Question: What is bird flu, and should I be doing anything about it?
Answer: Bird flu is, as the name suggests, influenza among birds -- and particularly among poultry: chickens, geese, etc. And also it can get into wild birds and be transmitted over long distances because the birds fly long distance when they migrate. Bird flu is important to us kind of intellectually because brand new strains of influenza evolve. They undergo genetic changes and they start in birds and then get into humans. And so those of us who are influenza experts watch what's going on as regards bird influenza -- bird flu -- very, very carefully. Has the virus changed? Is it now more comfortable in humans? Will it spread? Will there be a new strain?
As far as you and me on a daily basis, we don't really have to worry about bird flu. Stay alert, read the newspapers. You needn't be concerned. You cannot get bird flu from eating chicken, for example, that's something you needn't be concerned about.

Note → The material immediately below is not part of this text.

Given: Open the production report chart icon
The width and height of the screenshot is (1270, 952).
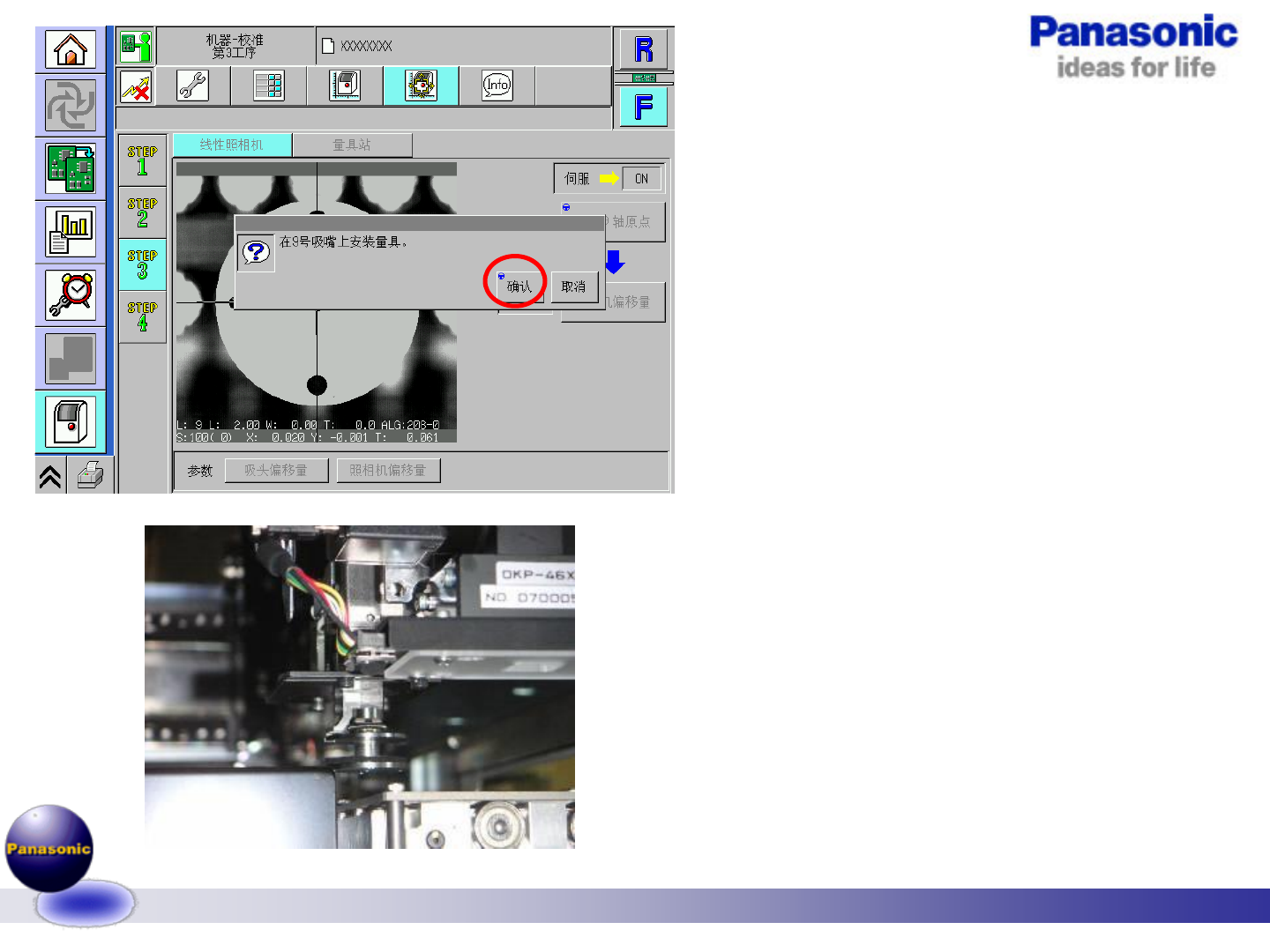Looking at the screenshot, I should click(71, 232).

I think we should be more concerned about annual influenza, not the bird flu but the regular flu, that goes from person to person. Because each and every year, we're going to experience over 200,000 hospitalizations in the United States and 36,000 deaths that occur because of influenza. And we can protect ourselves and those around us by being vaccinated. Bird flu in people has not yet occurred in the United States, Canada, Mexico, or South America. So it's remote. We don't need to worry about that too much. But annual influenza, that's serious, it will come each and every winter. That's the one we should all get vaccinated against.